SUPPLIED ENTRIES Start Marker
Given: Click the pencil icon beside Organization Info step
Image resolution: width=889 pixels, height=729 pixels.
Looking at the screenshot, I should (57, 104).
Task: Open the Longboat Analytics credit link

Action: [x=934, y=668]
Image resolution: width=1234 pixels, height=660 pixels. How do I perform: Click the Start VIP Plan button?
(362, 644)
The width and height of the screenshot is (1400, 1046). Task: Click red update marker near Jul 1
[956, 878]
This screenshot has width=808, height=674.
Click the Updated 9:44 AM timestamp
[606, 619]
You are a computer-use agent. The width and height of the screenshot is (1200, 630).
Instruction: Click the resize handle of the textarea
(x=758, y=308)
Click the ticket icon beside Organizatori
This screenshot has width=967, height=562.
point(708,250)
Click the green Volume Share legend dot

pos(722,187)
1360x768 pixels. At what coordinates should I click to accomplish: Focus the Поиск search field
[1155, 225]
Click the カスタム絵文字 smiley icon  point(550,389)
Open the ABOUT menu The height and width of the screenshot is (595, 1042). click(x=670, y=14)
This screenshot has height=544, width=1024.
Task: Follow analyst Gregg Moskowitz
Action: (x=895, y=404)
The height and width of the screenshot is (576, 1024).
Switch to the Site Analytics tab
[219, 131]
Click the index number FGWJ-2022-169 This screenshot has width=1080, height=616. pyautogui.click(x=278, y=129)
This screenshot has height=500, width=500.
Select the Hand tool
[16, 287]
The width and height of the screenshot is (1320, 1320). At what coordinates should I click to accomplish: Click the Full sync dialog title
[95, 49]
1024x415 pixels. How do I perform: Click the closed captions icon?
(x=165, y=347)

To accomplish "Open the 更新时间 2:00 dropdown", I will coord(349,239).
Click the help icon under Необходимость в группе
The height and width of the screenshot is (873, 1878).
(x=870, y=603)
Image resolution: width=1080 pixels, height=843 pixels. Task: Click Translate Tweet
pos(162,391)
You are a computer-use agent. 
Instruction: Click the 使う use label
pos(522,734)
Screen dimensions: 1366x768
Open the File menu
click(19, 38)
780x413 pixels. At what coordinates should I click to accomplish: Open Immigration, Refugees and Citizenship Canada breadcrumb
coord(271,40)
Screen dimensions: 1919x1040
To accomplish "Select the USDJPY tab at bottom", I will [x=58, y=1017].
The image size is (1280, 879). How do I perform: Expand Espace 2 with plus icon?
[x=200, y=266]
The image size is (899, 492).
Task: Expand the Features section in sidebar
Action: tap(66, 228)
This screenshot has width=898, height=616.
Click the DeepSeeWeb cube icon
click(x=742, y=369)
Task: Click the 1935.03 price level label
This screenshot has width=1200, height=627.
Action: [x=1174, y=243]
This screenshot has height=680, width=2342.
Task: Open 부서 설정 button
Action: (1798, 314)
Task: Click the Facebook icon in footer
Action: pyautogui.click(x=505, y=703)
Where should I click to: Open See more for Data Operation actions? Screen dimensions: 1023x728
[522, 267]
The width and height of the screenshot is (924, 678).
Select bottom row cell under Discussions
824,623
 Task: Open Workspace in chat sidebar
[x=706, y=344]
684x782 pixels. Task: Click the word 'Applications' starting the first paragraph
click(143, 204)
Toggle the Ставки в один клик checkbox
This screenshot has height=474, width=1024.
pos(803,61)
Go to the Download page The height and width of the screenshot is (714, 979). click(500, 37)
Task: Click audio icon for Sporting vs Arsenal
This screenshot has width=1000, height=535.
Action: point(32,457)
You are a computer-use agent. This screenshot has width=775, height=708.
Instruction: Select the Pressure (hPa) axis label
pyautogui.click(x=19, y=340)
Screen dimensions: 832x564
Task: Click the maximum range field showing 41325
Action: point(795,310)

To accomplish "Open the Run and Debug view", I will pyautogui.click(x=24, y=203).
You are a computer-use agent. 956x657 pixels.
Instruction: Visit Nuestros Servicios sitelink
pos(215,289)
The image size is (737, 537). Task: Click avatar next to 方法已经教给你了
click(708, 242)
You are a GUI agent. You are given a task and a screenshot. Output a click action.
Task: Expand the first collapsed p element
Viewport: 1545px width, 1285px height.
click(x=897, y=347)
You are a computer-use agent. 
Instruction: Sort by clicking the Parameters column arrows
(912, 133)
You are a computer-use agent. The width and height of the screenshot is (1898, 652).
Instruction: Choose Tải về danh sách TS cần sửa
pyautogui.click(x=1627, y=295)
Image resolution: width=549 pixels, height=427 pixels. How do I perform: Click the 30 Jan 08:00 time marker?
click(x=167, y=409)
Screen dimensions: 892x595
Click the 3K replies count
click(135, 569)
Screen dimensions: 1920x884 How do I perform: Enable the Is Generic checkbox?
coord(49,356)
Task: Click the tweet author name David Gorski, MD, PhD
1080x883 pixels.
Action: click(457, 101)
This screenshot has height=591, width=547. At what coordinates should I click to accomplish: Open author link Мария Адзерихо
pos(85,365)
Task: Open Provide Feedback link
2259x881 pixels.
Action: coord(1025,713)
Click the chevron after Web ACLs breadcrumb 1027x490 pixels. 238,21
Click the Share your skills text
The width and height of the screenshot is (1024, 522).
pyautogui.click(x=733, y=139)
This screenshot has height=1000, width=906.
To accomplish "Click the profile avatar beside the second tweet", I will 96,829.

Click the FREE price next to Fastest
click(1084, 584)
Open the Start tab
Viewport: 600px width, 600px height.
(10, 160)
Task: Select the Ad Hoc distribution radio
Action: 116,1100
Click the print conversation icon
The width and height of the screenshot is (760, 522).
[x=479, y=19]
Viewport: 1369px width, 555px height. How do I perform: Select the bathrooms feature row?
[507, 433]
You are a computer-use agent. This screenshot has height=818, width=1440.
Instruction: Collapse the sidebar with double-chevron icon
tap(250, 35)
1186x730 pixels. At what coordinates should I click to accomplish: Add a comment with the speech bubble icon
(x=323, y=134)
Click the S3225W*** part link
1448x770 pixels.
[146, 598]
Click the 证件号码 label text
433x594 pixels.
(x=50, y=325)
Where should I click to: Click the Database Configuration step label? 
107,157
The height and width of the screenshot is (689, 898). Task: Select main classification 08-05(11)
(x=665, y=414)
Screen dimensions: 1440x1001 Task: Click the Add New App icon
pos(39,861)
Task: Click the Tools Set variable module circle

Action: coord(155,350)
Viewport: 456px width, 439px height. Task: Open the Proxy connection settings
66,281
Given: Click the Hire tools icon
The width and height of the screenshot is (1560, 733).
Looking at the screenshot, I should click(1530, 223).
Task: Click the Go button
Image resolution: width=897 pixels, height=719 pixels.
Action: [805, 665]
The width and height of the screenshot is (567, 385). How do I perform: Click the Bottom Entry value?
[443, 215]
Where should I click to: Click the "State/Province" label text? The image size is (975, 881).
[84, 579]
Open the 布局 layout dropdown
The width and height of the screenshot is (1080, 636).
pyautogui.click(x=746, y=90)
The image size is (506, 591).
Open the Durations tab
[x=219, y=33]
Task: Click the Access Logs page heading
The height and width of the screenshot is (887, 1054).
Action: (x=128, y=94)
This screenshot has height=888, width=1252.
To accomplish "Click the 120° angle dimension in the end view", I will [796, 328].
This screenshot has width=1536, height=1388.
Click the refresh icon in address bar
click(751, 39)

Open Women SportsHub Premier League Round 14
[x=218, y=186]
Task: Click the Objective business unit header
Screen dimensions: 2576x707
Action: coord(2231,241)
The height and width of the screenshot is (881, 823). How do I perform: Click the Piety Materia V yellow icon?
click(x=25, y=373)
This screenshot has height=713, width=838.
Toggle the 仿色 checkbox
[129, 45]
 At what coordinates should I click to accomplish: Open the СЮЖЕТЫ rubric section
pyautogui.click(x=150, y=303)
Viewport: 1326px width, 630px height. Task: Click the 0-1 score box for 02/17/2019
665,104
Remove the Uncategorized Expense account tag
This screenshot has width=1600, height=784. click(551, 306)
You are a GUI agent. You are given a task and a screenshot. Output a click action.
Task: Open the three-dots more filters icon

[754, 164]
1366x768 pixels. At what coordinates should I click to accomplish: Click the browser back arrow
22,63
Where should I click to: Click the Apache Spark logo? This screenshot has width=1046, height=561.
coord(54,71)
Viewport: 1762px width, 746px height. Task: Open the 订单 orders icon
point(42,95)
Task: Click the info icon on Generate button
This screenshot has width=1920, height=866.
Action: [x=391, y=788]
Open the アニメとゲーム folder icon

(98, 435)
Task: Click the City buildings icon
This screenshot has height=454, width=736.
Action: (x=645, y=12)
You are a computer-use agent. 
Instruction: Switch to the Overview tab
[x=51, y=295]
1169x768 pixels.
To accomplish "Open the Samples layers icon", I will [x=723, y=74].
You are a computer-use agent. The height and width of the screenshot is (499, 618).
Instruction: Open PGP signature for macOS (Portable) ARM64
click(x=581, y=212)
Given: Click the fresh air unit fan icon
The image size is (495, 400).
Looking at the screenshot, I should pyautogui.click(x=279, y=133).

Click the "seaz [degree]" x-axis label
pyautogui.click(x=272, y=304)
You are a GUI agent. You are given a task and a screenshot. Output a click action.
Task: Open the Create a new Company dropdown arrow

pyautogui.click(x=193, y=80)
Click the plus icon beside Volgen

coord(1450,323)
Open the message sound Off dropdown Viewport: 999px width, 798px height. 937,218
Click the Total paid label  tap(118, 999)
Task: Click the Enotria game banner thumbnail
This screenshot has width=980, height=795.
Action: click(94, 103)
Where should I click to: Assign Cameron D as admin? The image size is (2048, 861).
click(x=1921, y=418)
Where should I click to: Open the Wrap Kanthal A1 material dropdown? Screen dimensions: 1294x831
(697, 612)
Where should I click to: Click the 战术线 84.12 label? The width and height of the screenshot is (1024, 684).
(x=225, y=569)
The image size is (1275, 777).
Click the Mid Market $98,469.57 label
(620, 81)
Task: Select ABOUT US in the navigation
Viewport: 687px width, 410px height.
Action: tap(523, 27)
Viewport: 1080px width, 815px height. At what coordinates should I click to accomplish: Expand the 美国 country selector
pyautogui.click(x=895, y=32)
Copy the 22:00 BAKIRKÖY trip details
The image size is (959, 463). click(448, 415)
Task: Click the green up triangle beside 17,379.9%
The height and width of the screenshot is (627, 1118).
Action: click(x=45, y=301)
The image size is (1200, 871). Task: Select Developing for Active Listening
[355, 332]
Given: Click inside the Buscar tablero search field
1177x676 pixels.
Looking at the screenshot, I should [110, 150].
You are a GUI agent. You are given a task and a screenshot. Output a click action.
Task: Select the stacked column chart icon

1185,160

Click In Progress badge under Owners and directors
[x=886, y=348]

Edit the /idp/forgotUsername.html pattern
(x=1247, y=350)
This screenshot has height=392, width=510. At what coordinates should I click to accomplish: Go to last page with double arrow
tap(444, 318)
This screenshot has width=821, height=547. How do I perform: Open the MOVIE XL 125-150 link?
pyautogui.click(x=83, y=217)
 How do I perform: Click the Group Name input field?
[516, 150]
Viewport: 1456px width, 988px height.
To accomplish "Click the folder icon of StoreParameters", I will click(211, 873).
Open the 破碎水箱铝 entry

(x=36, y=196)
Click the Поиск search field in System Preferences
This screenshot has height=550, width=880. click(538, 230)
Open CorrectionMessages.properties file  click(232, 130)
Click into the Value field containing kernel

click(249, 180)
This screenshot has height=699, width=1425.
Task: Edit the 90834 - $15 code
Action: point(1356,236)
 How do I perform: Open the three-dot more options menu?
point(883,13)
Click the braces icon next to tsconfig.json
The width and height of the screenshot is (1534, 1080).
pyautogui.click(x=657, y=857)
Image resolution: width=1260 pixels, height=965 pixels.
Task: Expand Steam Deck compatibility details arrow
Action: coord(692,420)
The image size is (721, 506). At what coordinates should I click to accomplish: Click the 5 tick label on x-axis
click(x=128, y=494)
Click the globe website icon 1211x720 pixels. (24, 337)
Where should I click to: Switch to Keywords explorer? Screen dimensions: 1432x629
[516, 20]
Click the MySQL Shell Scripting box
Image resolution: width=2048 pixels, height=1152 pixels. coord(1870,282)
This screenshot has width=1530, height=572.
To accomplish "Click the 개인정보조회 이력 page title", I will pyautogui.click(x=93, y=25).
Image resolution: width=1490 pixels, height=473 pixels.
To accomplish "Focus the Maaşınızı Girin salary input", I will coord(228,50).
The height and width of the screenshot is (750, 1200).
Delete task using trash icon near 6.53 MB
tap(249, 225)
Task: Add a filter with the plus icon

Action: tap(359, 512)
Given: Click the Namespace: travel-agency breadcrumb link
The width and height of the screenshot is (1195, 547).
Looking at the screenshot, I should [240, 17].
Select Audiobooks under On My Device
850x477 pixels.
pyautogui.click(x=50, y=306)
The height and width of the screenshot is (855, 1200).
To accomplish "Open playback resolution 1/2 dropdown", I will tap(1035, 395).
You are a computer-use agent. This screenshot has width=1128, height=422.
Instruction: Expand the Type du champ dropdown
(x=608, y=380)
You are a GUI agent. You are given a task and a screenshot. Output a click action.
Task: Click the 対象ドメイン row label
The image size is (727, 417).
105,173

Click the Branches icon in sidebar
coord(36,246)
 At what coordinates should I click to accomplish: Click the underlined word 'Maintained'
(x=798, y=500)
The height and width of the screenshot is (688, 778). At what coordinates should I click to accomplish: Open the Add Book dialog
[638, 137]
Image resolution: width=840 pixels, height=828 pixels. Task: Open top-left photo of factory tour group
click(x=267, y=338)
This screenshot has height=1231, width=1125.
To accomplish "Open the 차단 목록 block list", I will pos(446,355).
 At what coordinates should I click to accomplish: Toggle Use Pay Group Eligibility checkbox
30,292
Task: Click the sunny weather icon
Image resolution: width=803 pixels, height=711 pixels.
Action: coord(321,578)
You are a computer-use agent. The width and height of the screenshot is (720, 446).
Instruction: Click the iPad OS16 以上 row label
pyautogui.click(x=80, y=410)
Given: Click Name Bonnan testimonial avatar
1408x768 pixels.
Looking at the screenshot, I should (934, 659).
SUPPLIED ENTRIES End Marker
WORK ORDER –
Gather every line from the entries above where the word "unit" appears, and copy them.

RESPONSE TO THE TASK –
Task: Click the Objective business unit header
Given: Click the fresh air unit fan icon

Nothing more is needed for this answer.